Inspired by this and this question (and how I handle this in practice), what is the best way to default a function value when a certain condition is met?


For example, if a function is defined as:


func[x_] := (x - 1)^2 + 5

and for values of x less than 0, x should equal zero. I also always want the function to evaluate even when x is less than 0. Normally, I would handle as such:


func2[x_] := Module[{xx = x},
If[xx < 0, xx = 0];
(xx - 1)^2 + 5]

If I try to use patterns to define the conditions, I have to define the function twice for each region:



func3[x_?Positive] := (x - 1)^2 + 5
func3[x_] := 6

I've had no luck using other patterns to define the function.


While this is an admittedly easy example that can be easily handled using Max[x,0], etc., patterns can be much more complex such as "integers divisible by a prime number".

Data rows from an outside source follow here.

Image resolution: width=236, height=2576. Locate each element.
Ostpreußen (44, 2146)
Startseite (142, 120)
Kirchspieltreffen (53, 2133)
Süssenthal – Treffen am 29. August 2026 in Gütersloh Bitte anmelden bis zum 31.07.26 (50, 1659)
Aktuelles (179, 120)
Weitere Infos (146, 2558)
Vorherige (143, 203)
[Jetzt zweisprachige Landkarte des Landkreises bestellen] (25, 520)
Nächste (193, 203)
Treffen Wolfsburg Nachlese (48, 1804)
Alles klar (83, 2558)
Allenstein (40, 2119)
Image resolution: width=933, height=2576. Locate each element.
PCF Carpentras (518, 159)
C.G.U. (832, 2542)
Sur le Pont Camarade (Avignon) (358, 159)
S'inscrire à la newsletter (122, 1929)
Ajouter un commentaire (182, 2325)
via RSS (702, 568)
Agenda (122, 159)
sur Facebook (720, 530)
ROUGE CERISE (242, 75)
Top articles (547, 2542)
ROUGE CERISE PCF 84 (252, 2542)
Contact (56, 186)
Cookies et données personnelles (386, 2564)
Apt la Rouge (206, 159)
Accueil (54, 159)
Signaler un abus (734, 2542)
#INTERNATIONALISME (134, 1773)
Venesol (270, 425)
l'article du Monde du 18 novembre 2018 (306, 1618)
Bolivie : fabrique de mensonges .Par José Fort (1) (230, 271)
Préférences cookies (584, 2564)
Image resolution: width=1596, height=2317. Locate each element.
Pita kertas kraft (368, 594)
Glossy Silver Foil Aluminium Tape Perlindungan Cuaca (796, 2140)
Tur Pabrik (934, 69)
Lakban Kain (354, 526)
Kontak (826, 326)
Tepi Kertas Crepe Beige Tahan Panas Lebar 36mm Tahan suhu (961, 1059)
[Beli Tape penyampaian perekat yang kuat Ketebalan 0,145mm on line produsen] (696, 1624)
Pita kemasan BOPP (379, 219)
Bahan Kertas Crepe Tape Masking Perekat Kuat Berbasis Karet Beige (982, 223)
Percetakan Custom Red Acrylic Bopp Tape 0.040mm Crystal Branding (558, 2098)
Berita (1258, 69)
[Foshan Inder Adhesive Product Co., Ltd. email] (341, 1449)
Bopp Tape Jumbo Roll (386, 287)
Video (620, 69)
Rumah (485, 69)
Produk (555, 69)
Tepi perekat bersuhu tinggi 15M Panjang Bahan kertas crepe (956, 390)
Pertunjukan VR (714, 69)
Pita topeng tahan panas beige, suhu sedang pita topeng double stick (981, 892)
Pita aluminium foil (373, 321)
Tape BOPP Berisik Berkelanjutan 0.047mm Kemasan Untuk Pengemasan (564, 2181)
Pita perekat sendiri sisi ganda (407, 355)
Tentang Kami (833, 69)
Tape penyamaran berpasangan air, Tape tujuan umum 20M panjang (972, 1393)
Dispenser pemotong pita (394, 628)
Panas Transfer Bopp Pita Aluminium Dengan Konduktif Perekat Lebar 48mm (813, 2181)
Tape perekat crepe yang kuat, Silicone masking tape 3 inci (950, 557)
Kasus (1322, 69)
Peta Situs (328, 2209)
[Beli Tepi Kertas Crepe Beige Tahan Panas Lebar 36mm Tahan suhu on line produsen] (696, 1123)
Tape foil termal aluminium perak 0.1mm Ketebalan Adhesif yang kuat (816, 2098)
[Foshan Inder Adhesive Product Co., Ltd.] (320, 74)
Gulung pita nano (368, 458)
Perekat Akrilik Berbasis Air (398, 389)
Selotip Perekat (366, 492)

So, can a pattern married with a default argument handle this situation? And what is the most efficient on a computation and memory basis?


UPDATE:


Here is a more complicated version of a function to which I referred to in the comments:


func[qi_, dei_, b_, dmin_, rt_, pt_, t_] := 
Module[{ptt = Max[pt, 0], rtt = Max[rt, 0], di, diexp, xotime, xorate},

di = 1/b*((1 - dei)^-b - 1)/365;
diexp = -Log[1 - dmin]/365;
xotime = (di - diexp)/(di*b*diexp) + rtt + ptt;
xorate = qi*(1 + b*di*(xotime - ptt - rtt))^(-1/b);
Piecewise[{{qi/2 (1 + t/rtt), t <= rtt}, {qi, rtt < t <= (rtt + ptt)},
{qi*(1 + b*di*(t - rtt - ptt))^(-1/b), (rtt + ptt) < t <= xotime},
{xorate*Exp[-diexp*(t - xotime)], t > xotime}}]
]

I'll plug in random variates (which can sometimes be zero based on the distribution), and evaluate this function multiple times. However, rt and pt should never be negative and should default to zero. In other words, have minimum value of zero. While the way I have it works well, the original question stemmed from the idea that this could be done more efficient with a pattern. jVincent's vanishing patterns solution works only if one argument has this pattern. If both rt and pt have this pattern, the vanishing pattern doesn't seem to work.




Answer



I tried my hand at this problem before reading any of the answers and I arrived as jVincent's second solution too. You stated in a comment:



Doesn't seem to work for functions that have multiple arguments which should match these patterns though.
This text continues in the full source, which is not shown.